(The records begins)
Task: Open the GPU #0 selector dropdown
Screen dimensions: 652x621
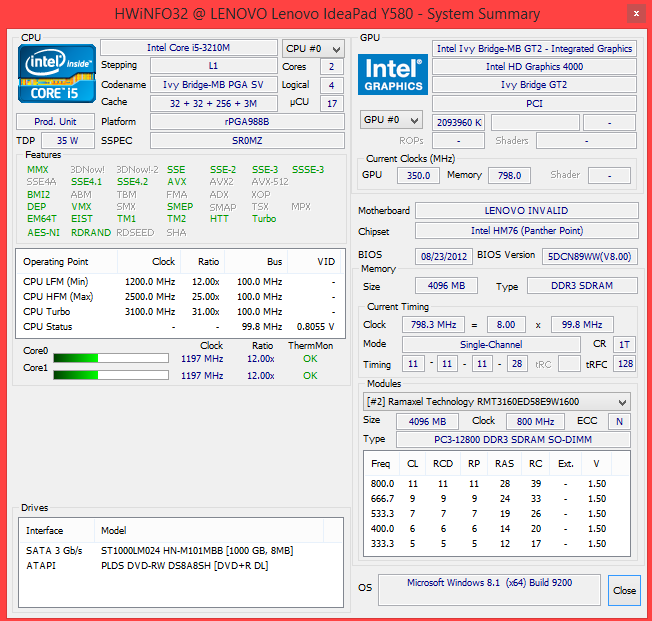Action: click(391, 121)
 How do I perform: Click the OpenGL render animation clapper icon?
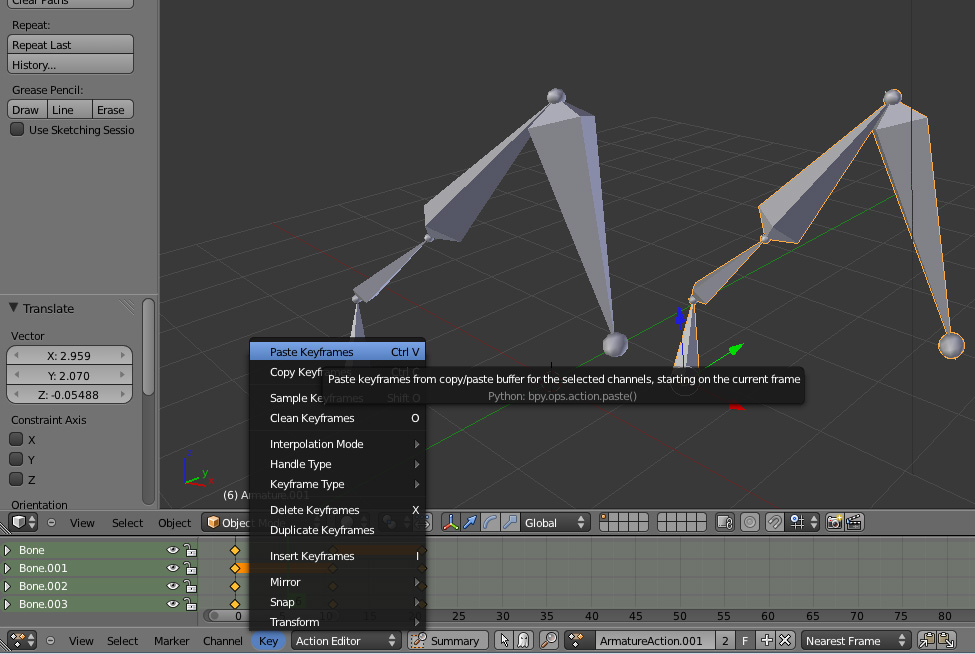tap(856, 522)
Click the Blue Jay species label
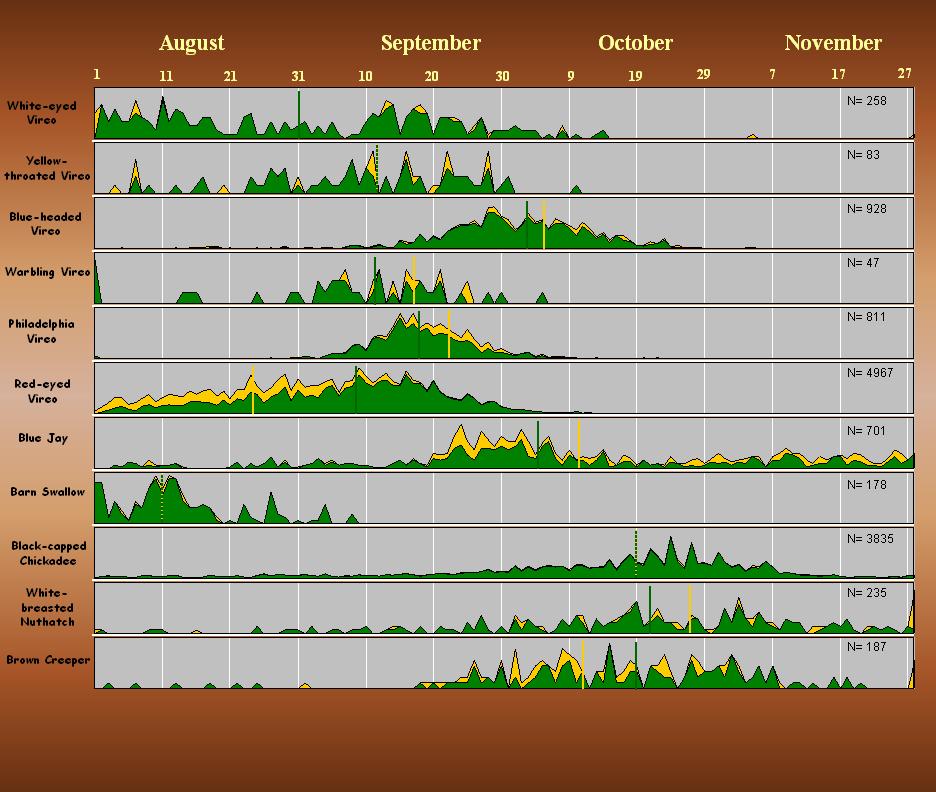This screenshot has width=936, height=792. coord(43,438)
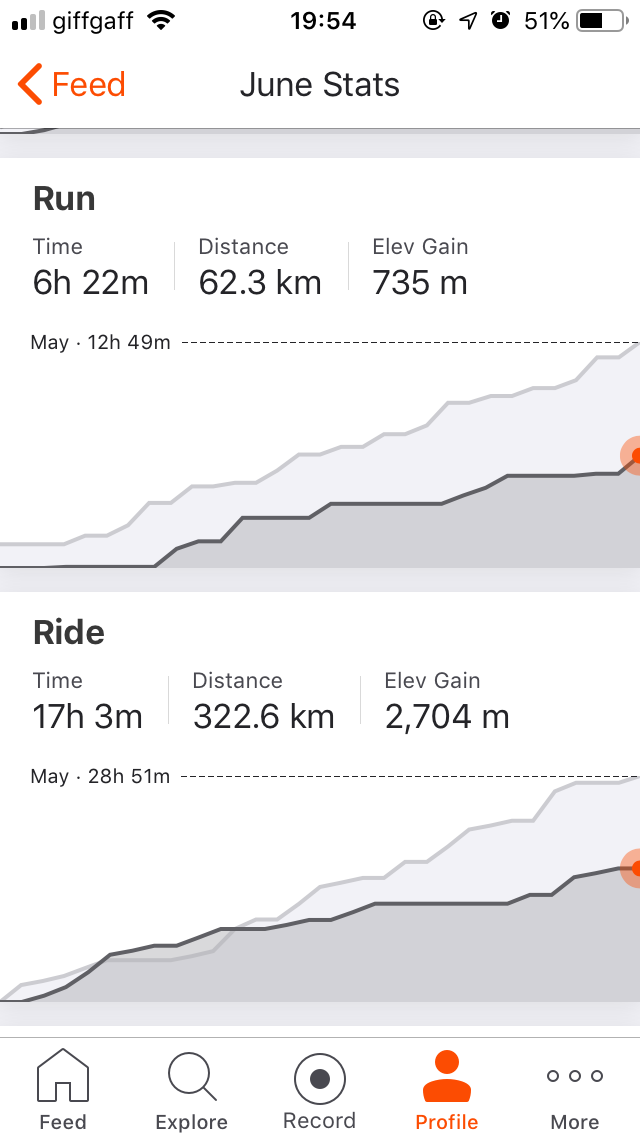Viewport: 640px width, 1136px height.
Task: Tap the May 12h 49m comparison label
Action: [x=101, y=343]
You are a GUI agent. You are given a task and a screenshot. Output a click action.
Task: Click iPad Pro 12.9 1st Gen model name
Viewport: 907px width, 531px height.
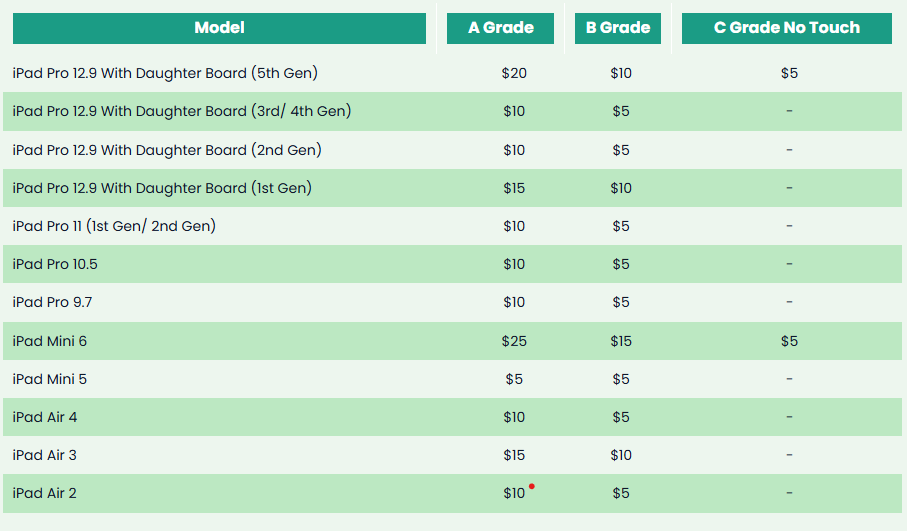coord(162,188)
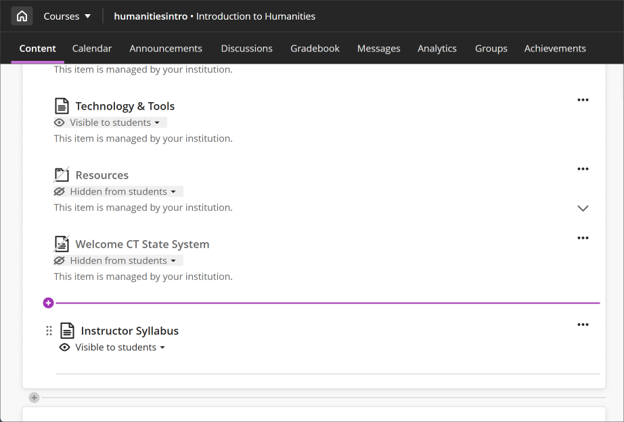Open more options for Technology & Tools
Screen dimensions: 624x422
point(583,100)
(The records ends)
→ Task: Take the line that contains "Screen dimensions: 652x621" and every line after it down to the last line of the entries above, and output them exactly, with nothing else and no pictures.

→ Task solution:
Screen dimensions: 652x621
Action: click(391, 121)
 How do I perform: Click the OpenGL render animation clapper icon?
tap(856, 522)
Click the Blue Jay species label
This screenshot has width=936, height=792. coord(43,438)
Viewport: 640px width, 1136px height.
Task: Tap the May 12h 49m comparison label
Action: [x=101, y=343]
You are a GUI agent. You are given a task and a screenshot. Output a click action.
Task: Click iPad Pro 12.9 1st Gen model name
Viewport: 907px width, 531px height.
coord(162,188)
Open more options for Technology & Tools
Screen dimensions: 624x422
point(583,100)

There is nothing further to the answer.